Timing Is Everything … no comments
I’ve been spending a lot of time over the past few weeks rushing. Rushing to meet someone for dinner. Rushing to meet someone for breakfast. Rushing to be on time for a luncheon. Rushing to make sure I make it to a matinee performance.
I don’t spend very much of my life being on time for anything. Not on purpose, anyway. I have never worn a watch and even when I was a kid I was very aware of being in the moment and being where I supposed to be when I was supposed to be without much effort. It is always that way when I travel too. I move through my days without a concern for the time and everything falls into place, like clockwork.
But when I have to be somewhere on time … Now that’s a pressure I do not like. It’s so stressful. I can feel it in my heart, constricting like a hand squeezing my internal self.
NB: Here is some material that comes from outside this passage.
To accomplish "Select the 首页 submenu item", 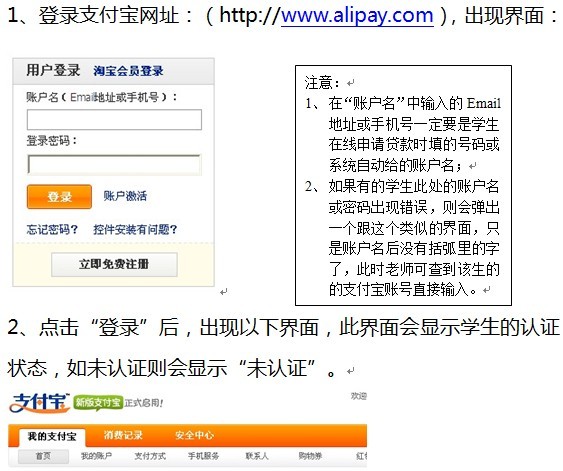I will [43, 456].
I don’t know if it comes from being trained in school to be in class when the bell rings, or from the few times where shear minutes of the clock ticking have cost me a job. But the idea of being on time is counter-intuitive. It goes against nature and the natural rhythm and order of things.
I live in a metropolitan area where, when taking public transportation, it is highly possible, and probable, to arrive an hour early or a half hour late, but rarely on time, and never knowing which until the arrival. I have heard more than one person describe their commutes as ‘giving it up – to the force, to God, to the Universe, to Whomever’ because once the train or bus door closes the rest of the commute is out of anyone’s control. It just happens, or doesn’t.
So it has been over the last few weeks. It’s been a practice of letting go and letting things happen, in an opposite way from that which I’m used to doing. Fortunately everyone who lives here will accept the BART, MUNI, train, bus excuse for being late. It’s just a given. And fortunately I haven’t had to use it, not once, in the last two weeks of running around.